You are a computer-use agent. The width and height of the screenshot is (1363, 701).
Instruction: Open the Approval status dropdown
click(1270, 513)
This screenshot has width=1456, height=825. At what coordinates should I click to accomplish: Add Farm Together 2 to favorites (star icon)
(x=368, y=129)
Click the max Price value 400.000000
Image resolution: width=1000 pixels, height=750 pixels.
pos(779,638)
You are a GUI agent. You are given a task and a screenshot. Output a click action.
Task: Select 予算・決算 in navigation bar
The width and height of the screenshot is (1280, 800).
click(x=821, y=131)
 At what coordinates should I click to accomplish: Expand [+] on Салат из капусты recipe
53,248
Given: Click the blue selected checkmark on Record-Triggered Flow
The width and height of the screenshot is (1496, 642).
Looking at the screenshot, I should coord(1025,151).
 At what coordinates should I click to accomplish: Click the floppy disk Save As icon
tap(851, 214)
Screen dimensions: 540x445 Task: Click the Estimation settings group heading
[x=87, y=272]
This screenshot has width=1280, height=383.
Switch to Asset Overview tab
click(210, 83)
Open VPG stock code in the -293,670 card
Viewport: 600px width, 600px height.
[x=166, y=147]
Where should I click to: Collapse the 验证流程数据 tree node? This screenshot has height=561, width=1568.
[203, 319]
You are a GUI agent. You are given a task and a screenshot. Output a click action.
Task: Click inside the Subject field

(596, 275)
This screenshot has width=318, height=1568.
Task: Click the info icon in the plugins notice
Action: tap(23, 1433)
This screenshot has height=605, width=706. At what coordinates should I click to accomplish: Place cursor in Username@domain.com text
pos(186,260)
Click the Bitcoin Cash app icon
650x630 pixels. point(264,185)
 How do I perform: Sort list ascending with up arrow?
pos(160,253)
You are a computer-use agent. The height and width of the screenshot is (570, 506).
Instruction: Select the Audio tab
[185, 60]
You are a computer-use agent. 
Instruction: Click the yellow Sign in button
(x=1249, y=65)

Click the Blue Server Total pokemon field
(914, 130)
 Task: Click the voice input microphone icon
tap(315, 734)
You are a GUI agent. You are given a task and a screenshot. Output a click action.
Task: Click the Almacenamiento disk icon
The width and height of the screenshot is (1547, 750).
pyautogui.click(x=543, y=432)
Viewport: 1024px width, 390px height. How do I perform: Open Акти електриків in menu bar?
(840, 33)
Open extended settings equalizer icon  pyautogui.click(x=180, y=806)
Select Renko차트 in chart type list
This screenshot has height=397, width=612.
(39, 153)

* * * *

▸ **Work instructions**:
Reproduce the records above, replacing every occurrence of "GUI agent" with "interface agent" and leaving everything else unchanged.

▸ **Exercise result**:
You are a computer-use agent. The width and height of the screenshot is (1363, 701).
Instruction: Open the Approval status dropdown
click(1270, 513)
This screenshot has width=1456, height=825. At what coordinates should I click to accomplish: Add Farm Together 2 to favorites (star icon)
(x=368, y=129)
Click the max Price value 400.000000
Image resolution: width=1000 pixels, height=750 pixels.
pos(779,638)
You are a interface agent. You are given a task and a screenshot. Output a click action.
Task: Select 予算・決算 in navigation bar
The width and height of the screenshot is (1280, 800).
click(x=821, y=131)
 At what coordinates should I click to accomplish: Expand [+] on Салат из капусты recipe
53,248
Given: Click the blue selected checkmark on Record-Triggered Flow
The width and height of the screenshot is (1496, 642).
Looking at the screenshot, I should coord(1025,151).
 At what coordinates should I click to accomplish: Click the floppy disk Save As icon
tap(851, 214)
Screen dimensions: 540x445 Task: Click the Estimation settings group heading
[x=87, y=272]
This screenshot has width=1280, height=383.
Switch to Asset Overview tab
click(210, 83)
Open VPG stock code in the -293,670 card
Viewport: 600px width, 600px height.
[x=166, y=147]
Where should I click to: Collapse the 验证流程数据 tree node? This screenshot has height=561, width=1568.
[203, 319]
You are a interface agent. You are given a task and a screenshot. Output a click action.
Task: Click inside the Subject field

(596, 275)
This screenshot has width=318, height=1568.
Task: Click the info icon in the plugins notice
Action: tap(23, 1433)
This screenshot has height=605, width=706. At what coordinates should I click to accomplish: Place cursor in Username@domain.com text
pos(186,260)
Click the Bitcoin Cash app icon
650x630 pixels. point(264,185)
 How do I perform: Sort list ascending with up arrow?
pos(160,253)
You are a computer-use agent. The height and width of the screenshot is (570, 506).
Instruction: Select the Audio tab
[185, 60]
You are a computer-use agent. 
Instruction: Click the yellow Sign in button
(x=1249, y=65)

Click the Blue Server Total pokemon field
(914, 130)
 Task: Click the voice input microphone icon
tap(315, 734)
You are a interface agent. You are given a task and a screenshot. Output a click action.
Task: Click the Almacenamiento disk icon
The width and height of the screenshot is (1547, 750).
pyautogui.click(x=543, y=432)
Viewport: 1024px width, 390px height. How do I perform: Open Акти електриків in menu bar?
(840, 33)
Open extended settings equalizer icon  pyautogui.click(x=180, y=806)
Select Renko차트 in chart type list
This screenshot has height=397, width=612.
(39, 153)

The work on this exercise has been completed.